Em expresses things I’ve thought but wouldn’t say out loud. I gave her free rein. Whenever the story strayed from that voice, I’d step away from computer and write in pencil, basically stream of consciousness, until her voice emerged on the page.
Junot Díaz was my style muse. I discovered his work while teaching writing to youth in detention. The kids could totally relate to his style, he’s from the Dominican Republic and moves fluidly, exquisitely, between Spanish, English, and street language. He’s also a Pulitzer prize-winning author. His book This is How You Lose Her sat on my desk, dog-eared. Sometimes, when I lost my way, I’d stop and read a page of his work out loud. And then I’d let Em loose on the page.

How does your husband feel about the book?
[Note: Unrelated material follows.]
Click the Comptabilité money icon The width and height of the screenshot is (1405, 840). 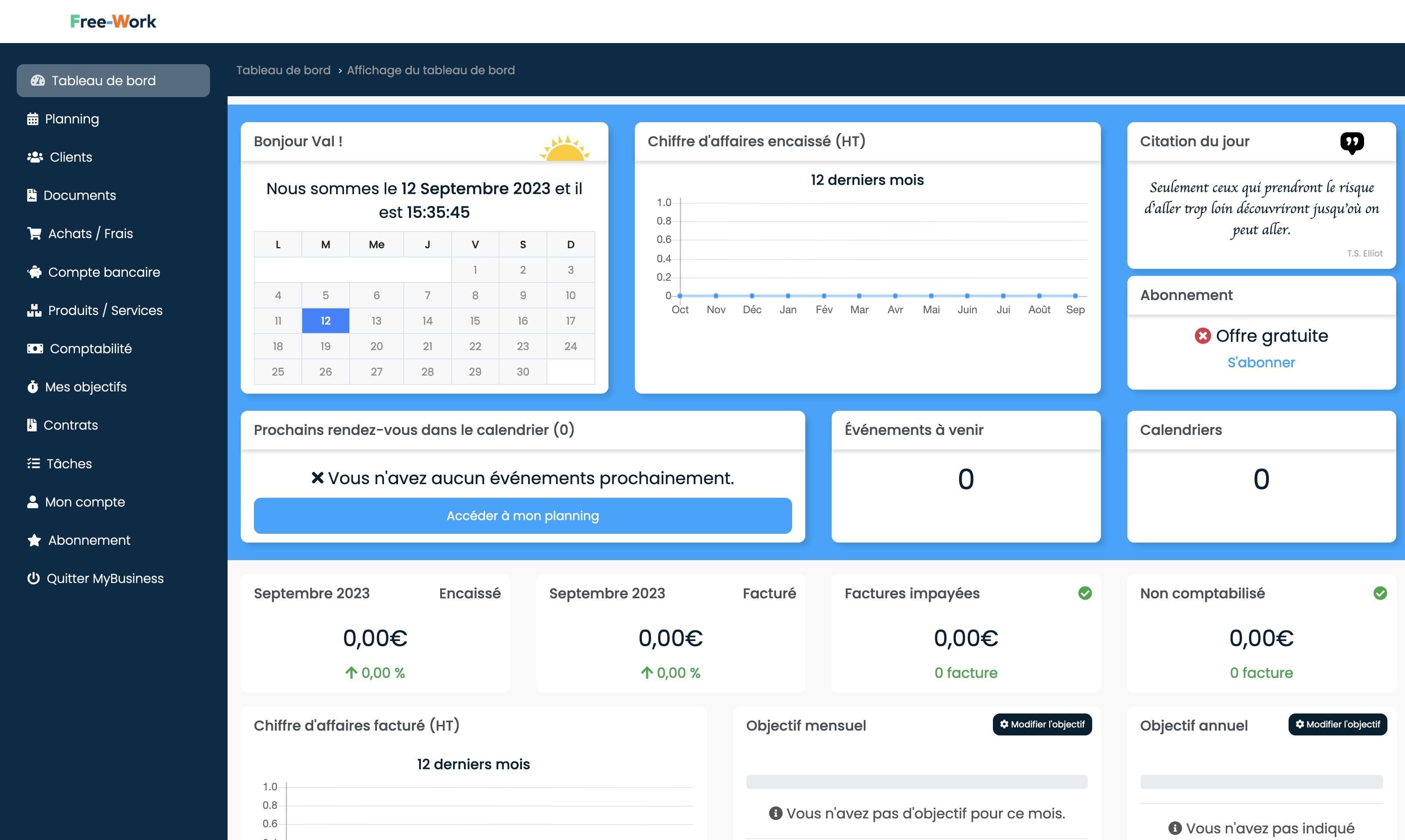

Does he want right of reply?
Ha! My husband is one of my biggest supporters. He has a theatre background and understands the need for dramatic license. He never confirms what is true or what was embellished. That’s not a question I answer either. My goal was not to adhere to the facts, but to find the emotional truth of this story.
That said, my husband wasn’t always this evolved. In the early years, he put his career before mine and it hurt our marriage.
Recently, with the advent of ‘diversity and inclusion’ goals, he’s had an awakening about society’s default to the patriarchy. He’s very proud of a trainee program he developed to bring women and people of color forward in his organization. When he comes home all excited about this program, I smile knowingly. Em would say, It’s about time, buddy.
Can you please share the blurb for Em’s Awful Good Fortune?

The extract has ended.